An der VP decken wir uns großzügig mit Wasser ein. Es geht weiter nach rechts und wir treffen auf die Straße nach Bergün. Es geht bergauf und so nehmen wir unseren Wechsel von Gehen und Laufen wieder auf. Helfer leiten uns auf einen breiten Wanderweg und nach einer Brücke auf einen Trail in den Wald. Meist im Schatten geht es nun bergauf, bergauf und wieder bergauf. Trotz des Schattens ist es schrecklich heiß. Jedes Bächlein wird genutzt, um wenigstens die Hände zu kühlen. Eine VP mit Wasser mitten im Wald schafft Linderung. Und weiter geht es hinauf. Meine Beine sind so steif, dass mir Laufen zurzeit unmöglich scheint.

Von einem Aussichtspunkt können wir plötzlich einen Blick auf Bergün werfen. Aber Bergün liegt unter uns! Dann kommt die Weiche für die Läufer des C42. Sie müssen rechts den Berg noch weiter hinauf, wir dürfen links auf dem Hauptweg den Berg hinunter. Wider Erwarten funktioniert das Laufen doch noch.

Bald erreichen wir die Stelle, wo der K42 einmündet. Dieser Lauf wurde um 10 Uhr 30 bzw. um 11 Uhr 30 in 2 Gruppen gestartet, und die Läufer sind hier bereits alle durch. So können wir ungehindert unseres Weges laufen. Bergün kommt in Sicht und wir laufen immer noch bergab, bis wir sogar wieder unterhalb davon sind. Mist - jetzt dürfen wir nochmal bergauf, um die ersehnte Verpflegung zu erreichen.

Ein Helfer bringt mir meine deponierte Tasche,  auf einer Bank ist noch Platz. Ich wechsle von Straßen- auf Trailschuhe und ziehe trotz der Hitze eine Weste über. Die habe ich vorher mit diversen Utensilien ausgestattet: Windjacke, Rettungsdecke, Gel, Salz und Taschentücher. Als wir vor 2 Jahren auf dem K42 unterwegs waren, bin ich am Berg bei unerwartet niedrigen Temperaturen und starkem Regen fast erfroren. Das passiert mir heute nicht!
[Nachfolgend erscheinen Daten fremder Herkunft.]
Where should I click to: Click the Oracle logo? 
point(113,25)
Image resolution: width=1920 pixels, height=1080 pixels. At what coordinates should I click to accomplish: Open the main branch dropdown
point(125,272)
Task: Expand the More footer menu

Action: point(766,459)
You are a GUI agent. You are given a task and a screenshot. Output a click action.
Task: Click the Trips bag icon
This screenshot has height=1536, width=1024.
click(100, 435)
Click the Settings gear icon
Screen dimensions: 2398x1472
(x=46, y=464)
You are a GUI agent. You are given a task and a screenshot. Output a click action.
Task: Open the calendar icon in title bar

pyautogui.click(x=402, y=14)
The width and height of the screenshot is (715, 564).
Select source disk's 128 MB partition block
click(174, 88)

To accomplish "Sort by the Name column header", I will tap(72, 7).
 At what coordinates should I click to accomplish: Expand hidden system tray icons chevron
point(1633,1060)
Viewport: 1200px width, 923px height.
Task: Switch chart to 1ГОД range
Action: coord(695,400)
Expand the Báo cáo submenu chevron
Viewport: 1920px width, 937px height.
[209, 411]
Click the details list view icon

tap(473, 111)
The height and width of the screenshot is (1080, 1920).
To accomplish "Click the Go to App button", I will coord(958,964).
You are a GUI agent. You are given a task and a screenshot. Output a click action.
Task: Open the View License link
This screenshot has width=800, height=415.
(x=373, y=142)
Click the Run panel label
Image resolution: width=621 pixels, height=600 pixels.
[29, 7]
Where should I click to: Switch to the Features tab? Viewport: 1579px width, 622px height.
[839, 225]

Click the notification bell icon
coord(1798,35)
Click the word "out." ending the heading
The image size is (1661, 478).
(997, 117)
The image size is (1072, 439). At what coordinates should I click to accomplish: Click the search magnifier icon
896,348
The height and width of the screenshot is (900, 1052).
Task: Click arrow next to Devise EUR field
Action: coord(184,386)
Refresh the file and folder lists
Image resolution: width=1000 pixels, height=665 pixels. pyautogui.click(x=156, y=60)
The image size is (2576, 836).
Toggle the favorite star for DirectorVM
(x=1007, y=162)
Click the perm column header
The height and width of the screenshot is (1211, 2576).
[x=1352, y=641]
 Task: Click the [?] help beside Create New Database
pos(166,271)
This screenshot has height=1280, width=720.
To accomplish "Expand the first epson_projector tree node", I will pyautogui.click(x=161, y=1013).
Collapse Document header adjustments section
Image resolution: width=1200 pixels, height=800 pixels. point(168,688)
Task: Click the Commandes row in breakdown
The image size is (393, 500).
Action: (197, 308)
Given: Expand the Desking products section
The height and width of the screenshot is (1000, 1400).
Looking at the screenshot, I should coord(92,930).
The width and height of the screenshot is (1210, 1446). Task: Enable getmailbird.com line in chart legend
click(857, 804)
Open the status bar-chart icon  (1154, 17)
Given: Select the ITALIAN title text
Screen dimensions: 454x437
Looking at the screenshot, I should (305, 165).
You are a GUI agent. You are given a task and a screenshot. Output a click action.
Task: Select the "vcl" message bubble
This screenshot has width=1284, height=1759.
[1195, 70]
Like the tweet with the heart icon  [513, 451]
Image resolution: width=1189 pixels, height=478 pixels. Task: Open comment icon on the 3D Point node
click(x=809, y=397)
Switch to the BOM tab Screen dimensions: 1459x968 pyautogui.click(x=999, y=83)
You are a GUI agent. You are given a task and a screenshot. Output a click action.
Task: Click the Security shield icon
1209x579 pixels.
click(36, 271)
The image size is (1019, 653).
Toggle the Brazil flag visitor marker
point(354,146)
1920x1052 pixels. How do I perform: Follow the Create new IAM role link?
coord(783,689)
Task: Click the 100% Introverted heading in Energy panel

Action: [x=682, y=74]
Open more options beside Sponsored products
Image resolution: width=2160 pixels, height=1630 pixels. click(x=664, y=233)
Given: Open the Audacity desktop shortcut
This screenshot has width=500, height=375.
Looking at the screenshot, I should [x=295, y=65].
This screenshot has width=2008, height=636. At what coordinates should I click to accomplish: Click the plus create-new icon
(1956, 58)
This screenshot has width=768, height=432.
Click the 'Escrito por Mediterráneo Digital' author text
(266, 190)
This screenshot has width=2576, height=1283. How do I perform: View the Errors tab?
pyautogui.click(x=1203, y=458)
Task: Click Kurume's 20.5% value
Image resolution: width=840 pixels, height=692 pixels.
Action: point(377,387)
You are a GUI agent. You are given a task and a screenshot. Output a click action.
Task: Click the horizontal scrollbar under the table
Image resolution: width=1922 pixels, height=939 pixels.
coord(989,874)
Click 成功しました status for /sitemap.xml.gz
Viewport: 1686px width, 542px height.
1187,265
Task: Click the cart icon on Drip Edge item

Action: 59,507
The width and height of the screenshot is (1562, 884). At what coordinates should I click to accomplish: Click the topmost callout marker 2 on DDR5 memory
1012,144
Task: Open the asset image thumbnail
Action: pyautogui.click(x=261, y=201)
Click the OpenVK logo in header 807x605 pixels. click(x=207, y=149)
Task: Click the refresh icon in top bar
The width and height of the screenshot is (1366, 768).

Jetzt kann ich mich endlich der Verpflegung widmen. Ich trinke drei Becher und esse, bis ich nicht mehr kann. Dann geht es weiter in die City von Bergün. Der Lauf führt auf der Hauptstraße mitten durch die engstehenden Häuser des Ortskerns. Weil die meisten Läufer schon durch sind, hält sich die Anzahl der Fans in Grenzen. Die, die aber noch da sind, spenden uns frenetischen Beifall. Ein Moderator stellt alle Vorbeikommenden vor. Es sind auch noch Finisher des C42 dabei, die hier ihr Ziel haben. Ich bin nun knapp 5h30 unterwegs.